Setelah pertandingan berjalan kurang lebih 30 menit, FC UNY melakukan perubahan besar. Mereka memainkan 1-3-1-4-1-1 atau 1-3-1-4-2 dengan risiko terjadi 3 Vs 4 di lini belakang ketika mereka tidak menguasai bola. Mereka cukup berhasil mengontrol area sentral yang lebih krusial, sehingga mampu mencegah timnas u-19 melakukan progresi melalui area sentral.

Area yang sebelumnya dapat digunakan oleh Timnas U-19 untuk keluar dari tekanan, kali ini tidak lagi tersedia. Adanya pemain ekstra di area sentral membuat blok FC UNY menjadi lebih stabil, terutama ketika melakukan pergeseran berdasarkan posisi bola.

Untuk dapat mempertahankan akses terhadap bola, sayap yang berada di area dekat bola akan bergerak naik. Sementara itu, sayap di sisi jauh akan bergerak turun lebih dalam, sehingga risiko terjadinya 3 Vs 4 di lini belakang dapat diantisipasi.

PR untuk Eduard Tjong

Timnas Indonesia U-19 menunjukkan bahwa mereka mampu bermain dengan intensitas yang sangat baik dengan eksekusi teknis (secara individu) yang tetap terjaga dengan baik. Meski demikian banyak terdapat kelemahan taktikal yang perlu segera diperbaiki.

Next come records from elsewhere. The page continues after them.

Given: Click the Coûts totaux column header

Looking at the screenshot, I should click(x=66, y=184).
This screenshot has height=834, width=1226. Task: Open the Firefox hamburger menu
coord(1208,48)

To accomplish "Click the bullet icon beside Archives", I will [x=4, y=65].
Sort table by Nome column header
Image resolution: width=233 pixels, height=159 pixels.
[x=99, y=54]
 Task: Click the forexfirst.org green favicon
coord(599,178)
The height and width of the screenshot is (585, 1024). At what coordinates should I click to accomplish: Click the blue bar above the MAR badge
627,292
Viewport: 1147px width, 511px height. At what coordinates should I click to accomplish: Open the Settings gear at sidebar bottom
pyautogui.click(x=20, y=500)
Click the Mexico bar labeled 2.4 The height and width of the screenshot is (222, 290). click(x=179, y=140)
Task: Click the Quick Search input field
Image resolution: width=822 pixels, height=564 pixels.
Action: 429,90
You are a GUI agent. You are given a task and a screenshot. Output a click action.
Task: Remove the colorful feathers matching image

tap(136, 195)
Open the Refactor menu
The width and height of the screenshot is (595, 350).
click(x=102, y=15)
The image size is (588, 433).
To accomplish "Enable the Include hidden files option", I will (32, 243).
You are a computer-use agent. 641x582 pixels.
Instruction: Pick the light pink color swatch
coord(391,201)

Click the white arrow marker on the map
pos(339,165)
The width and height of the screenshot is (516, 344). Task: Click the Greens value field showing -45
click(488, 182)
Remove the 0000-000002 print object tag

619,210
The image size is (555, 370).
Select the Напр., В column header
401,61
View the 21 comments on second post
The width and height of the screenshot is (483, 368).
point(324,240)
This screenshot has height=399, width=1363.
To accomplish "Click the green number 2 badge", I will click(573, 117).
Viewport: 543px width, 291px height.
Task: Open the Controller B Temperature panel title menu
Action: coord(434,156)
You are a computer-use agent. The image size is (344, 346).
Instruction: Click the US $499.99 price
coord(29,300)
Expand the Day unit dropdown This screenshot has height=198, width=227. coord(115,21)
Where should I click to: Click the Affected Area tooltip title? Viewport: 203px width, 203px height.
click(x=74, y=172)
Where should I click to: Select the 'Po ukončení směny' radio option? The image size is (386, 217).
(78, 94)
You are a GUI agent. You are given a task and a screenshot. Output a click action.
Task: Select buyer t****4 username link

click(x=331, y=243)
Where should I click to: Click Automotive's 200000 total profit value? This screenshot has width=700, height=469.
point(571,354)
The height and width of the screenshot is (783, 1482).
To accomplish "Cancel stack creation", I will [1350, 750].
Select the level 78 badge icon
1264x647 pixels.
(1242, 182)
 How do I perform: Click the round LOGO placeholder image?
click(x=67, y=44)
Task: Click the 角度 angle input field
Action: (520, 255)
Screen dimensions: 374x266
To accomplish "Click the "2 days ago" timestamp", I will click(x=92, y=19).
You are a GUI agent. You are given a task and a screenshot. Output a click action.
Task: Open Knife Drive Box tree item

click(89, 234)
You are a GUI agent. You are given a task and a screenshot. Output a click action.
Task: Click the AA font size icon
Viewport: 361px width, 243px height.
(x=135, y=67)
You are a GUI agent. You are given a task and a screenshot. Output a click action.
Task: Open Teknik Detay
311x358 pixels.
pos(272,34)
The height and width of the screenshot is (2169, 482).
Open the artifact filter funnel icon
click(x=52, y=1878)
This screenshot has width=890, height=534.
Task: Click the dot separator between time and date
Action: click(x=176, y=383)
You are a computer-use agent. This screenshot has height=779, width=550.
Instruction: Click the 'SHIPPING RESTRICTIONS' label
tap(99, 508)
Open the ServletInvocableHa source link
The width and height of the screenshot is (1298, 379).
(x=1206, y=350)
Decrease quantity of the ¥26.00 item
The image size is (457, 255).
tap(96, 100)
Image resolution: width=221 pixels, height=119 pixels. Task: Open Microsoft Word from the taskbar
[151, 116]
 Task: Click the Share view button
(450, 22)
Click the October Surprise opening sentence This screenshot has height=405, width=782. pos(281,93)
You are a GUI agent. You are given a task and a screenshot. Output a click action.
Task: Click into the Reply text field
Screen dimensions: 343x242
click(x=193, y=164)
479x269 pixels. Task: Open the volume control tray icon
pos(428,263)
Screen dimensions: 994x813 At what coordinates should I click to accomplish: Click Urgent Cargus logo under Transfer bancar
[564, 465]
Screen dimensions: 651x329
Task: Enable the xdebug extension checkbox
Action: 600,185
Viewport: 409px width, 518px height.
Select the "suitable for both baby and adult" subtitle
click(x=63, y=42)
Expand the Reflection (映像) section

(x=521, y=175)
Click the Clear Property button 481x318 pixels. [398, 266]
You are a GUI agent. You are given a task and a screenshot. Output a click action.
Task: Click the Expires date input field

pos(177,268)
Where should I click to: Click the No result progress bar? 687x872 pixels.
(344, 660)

Mengingat kualitas lawan di Piala AFF 2016 nanti jauh lebih baik dari pada FC UNY. Saat bertahan, Timnas Indonesia U-19 berusaha memainkan pressing tinggi yang cenderung man oriented. Jika itu yang diinginkan, maka kedisiplinan 1 Vs 1 pemain perlu ditingkatkan.

Jika sebenarnya Eduard Tjong menginginkan pertahanan zona, maka timnas memiliki banyak pekerjaan rumah. Mengingat di duel uji coba versus FC UNY, pemain Timnas U-19 dengan mudah meninggalkan areanya akibat rotasi lawan. Saat menyerang, efektivitas format 1-4-2-4 masih menjadi tanda tanya.

Logikanya 1-4-2-4 membuat Timnas U-19 mainkan vertical play dengan manfaatkan 4 Vs 4 di depan. Konsekuensinya adalah sepakbola tempo tinggi yang menimbulkan banyak transisi. Proses transisi juga menguras fisik, mengingat pemain harus berlari menempuh jarak cukup jauh.

Padahal, saat pertandingan uji coba melawan FC UNY, terlihat timnas hanya mampu memelihara permainan tempo tinggi sekitar 25 menit saja. Andai saja Eduard Tjong ingin melakukan patience build-up secara konstruktif, maka format 1-4-2-4 perlu ditinggalkan.

Keberadaan dua gelandang tengah Tim Garuda Muda terlalu statis, menutup jalur langsung dari kedua stoper. Lalu keberadaan dua fullback juga terlalu rendah. Ini membuat Timnas Indonesia selalu memainkan sistem bola panjang tanpa arah. Ada baiknya, misal Eduard Tjong menaikkan kedua fullback dan salah satu gelandang tengahnya. Lalu menurunkan salah satu strikernya untuk koneksi ke depan.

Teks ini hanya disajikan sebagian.